What a brilliant scheme, as withholding the “labor” of people whose services are no longer desires or required will surely teach those greedy market-Darwinists a lesson. But how did we come to this, the failure of the market for the services of historians. After all, did we learn nothing from Santayana?
Americans have a voracious appetite for serious historical writing — note the robust demand for narratives and biographies by David McCullough, Ron Chernow, Rick Atkinson, Nathaniel Philbrick, Richard Brookhiser and many others who are not academics, who do not write about marginal subjects, and who do not tell the nation’s story as a tale of embarrassments.
It’s not that history is insignificant. It’s not that students don’t care anymore. It’s that the historians no longer want to teach history as much as unteach it, whether by replacing American and Western Civilization with “marginal subjects,” or teaching American history only to inform students about how awful we are, how every historical figure was a rapist and racist, and how we should be ashamed of ourselves for our history.
Historians will argue that, well, that’s the truth. And to some extent, they may be right, as we’ve sanitized history, as has every victor, to create an idealized past. But to a greater extent, it’s nonsense, as history has been stripped of context, holding George Washington to the test of this moment’s social justice. It’s not that this is one crazy prof, but a core shift in the humanities.

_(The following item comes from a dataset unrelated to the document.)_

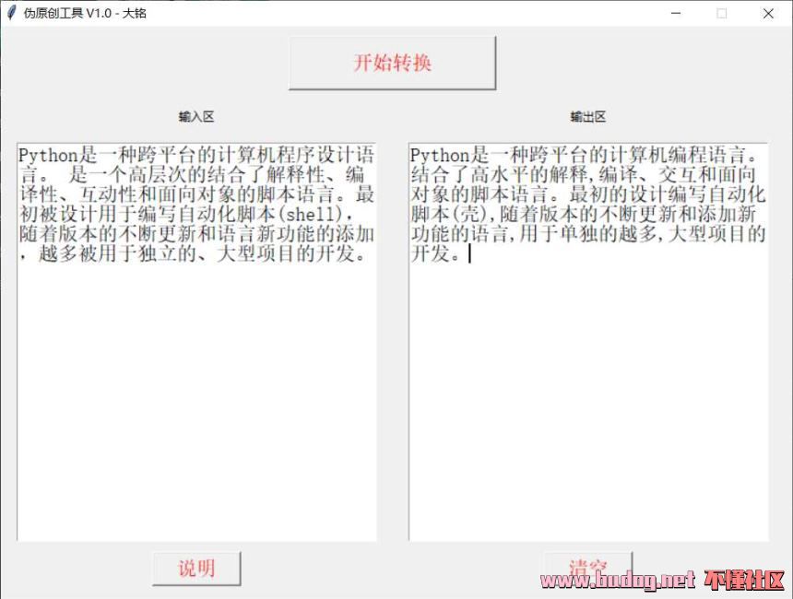The height and width of the screenshot is (599, 793).
Task: Hit the 清空 button to clear text
Action: [587, 568]
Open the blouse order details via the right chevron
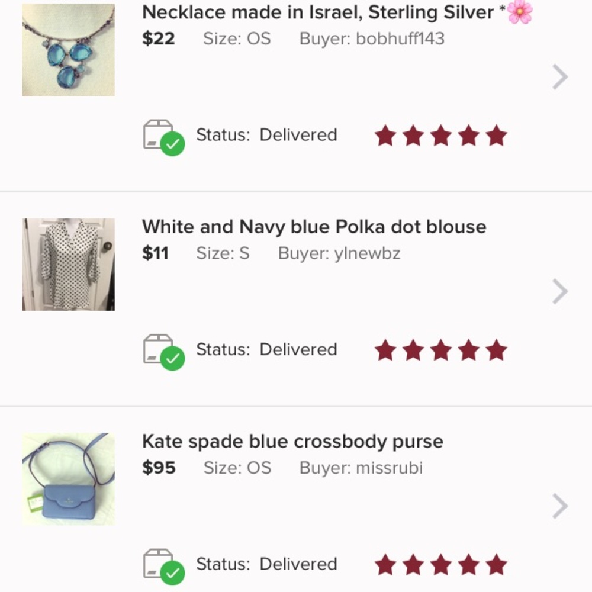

More to the point, history and English Ph.D.s can complain about how students don’t want to major in their beloved subjects all they want, but that won’t put a single butt in a seat in their classroom. Their solution is to pay them anyway, and maybe force students to take their classes no matter what students want to study, because they matter and shouldn’t be denied prominence by the mere fact that not enough people give a damn that they exist.
But history has taught us that you can’t make people want to believe, to study, to pay for, their humanities hubris just because they want jobs and feel a bit lonesome sitting in the basement. Perhaps they would have done well to remember Santayana’s words and recognized that they killed their own demand and now suffer a gross excess in supply, not because the subject is unimportant but because they’ve ruined it.
But then, they didn’t study George Santayana because they were too busy doing serious research into how Christopher Columbus a rapist as well as a genocidal colonist. I learned that when I got my mocha frappucino the other day. No extra charge.